>> Start Raw records

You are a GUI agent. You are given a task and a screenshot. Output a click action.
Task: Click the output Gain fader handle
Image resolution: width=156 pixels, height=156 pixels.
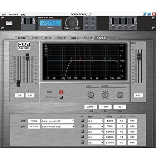pyautogui.click(x=139, y=56)
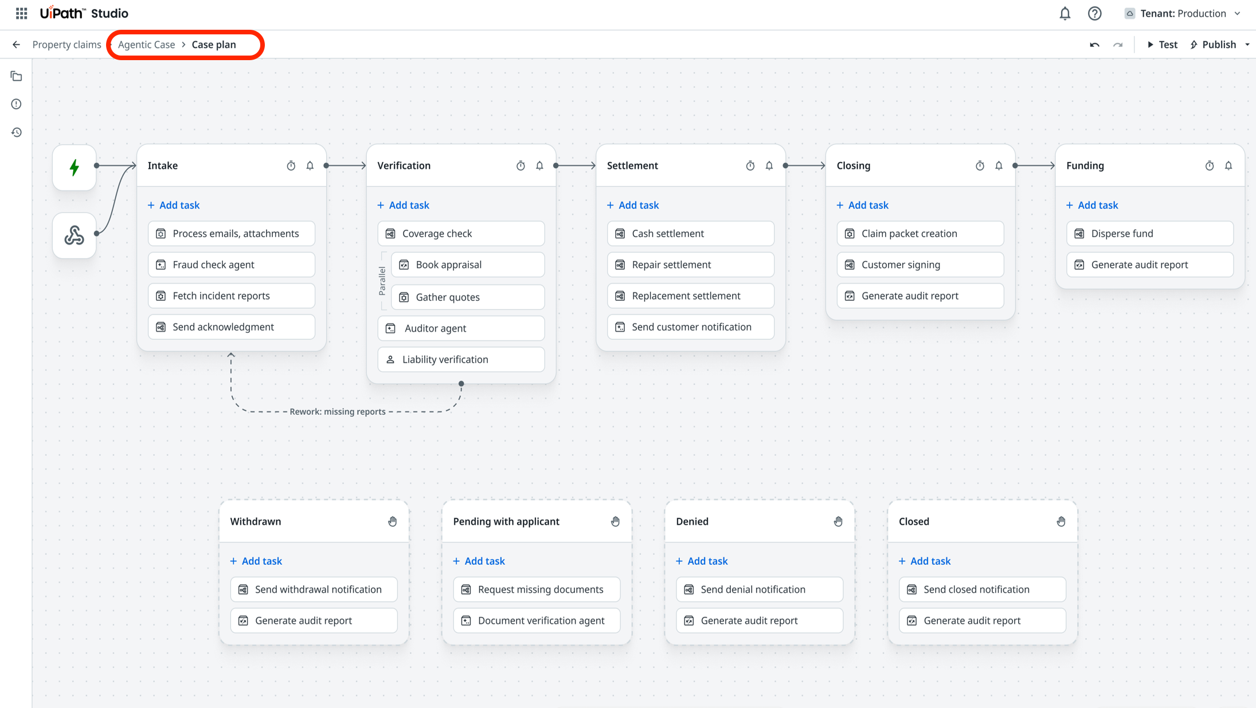1256x708 pixels.
Task: Open the history sidebar icon
Action: [16, 132]
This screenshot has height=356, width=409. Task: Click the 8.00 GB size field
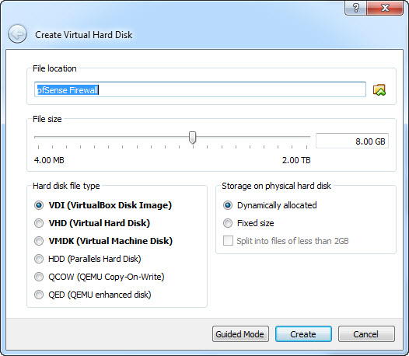[352, 141]
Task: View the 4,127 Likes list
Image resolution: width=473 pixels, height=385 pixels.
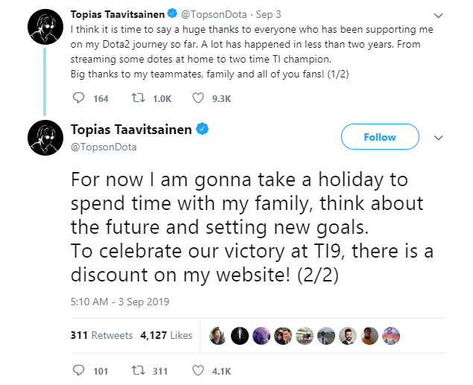Action: [166, 335]
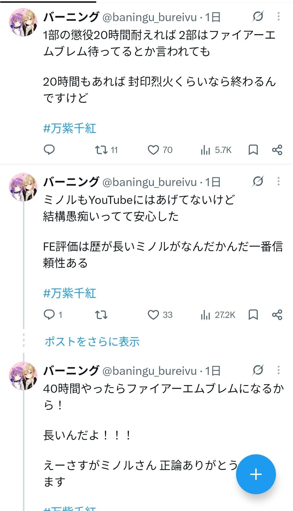Like the first post with 70 likes
The width and height of the screenshot is (293, 511).
160,150
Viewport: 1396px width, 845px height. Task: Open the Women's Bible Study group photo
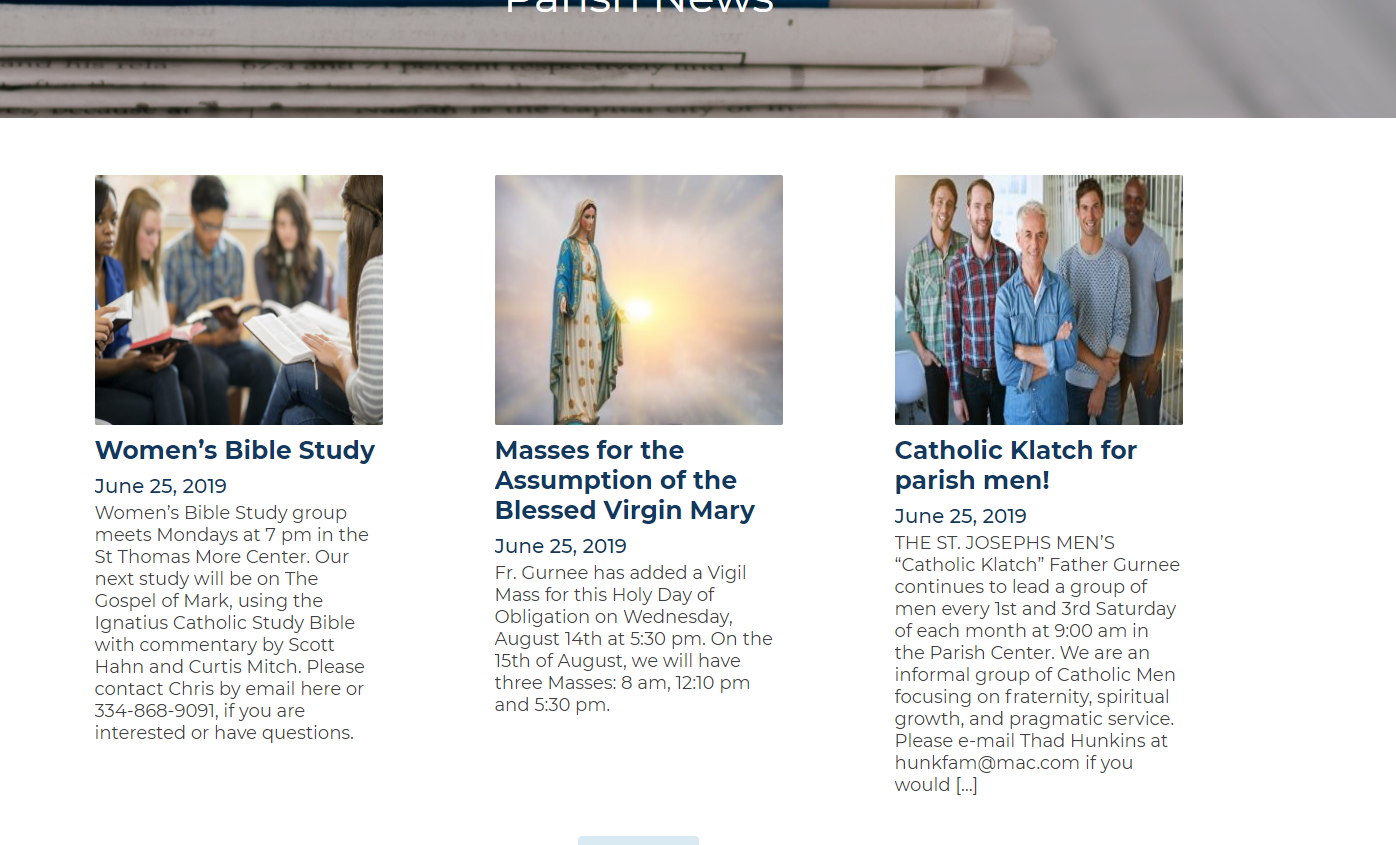click(x=239, y=300)
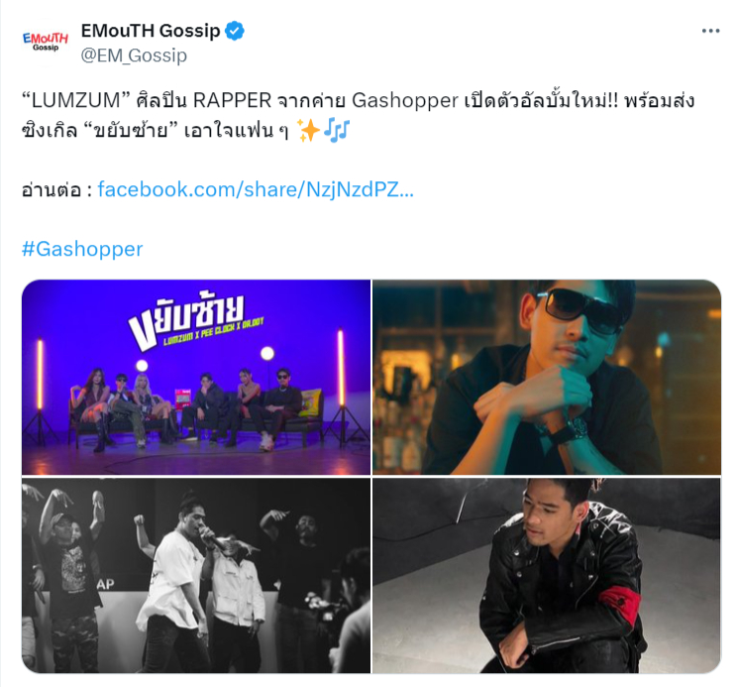Open the facebook.com/share link
The height and width of the screenshot is (687, 738).
[x=256, y=189]
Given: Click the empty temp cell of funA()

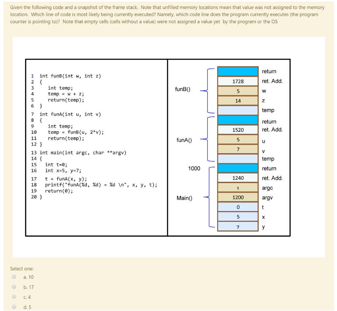Looking at the screenshot, I should pos(237,159).
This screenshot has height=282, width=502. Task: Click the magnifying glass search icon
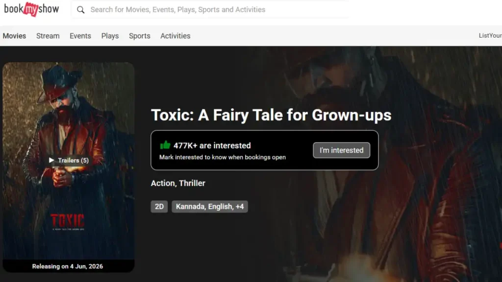click(x=81, y=10)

>> End Raw records

Task to complete
Starting at the line that contains "Viewport: 1396px width, 845px" and ending at the end of the listing, write those lines out again with "search icon" swapped for "search button" and nothing else changed. Omit the pictures.

Output for this exercise
Viewport: 1396px width, 845px height. Task: Open the Women's Bible Study group photo
click(x=239, y=300)
Open the facebook.com/share link
The height and width of the screenshot is (687, 738).
[x=256, y=189]
Given: Click the empty temp cell of funA()

Looking at the screenshot, I should pos(237,159).
This screenshot has height=282, width=502. Task: Click the magnifying glass search button
click(x=81, y=10)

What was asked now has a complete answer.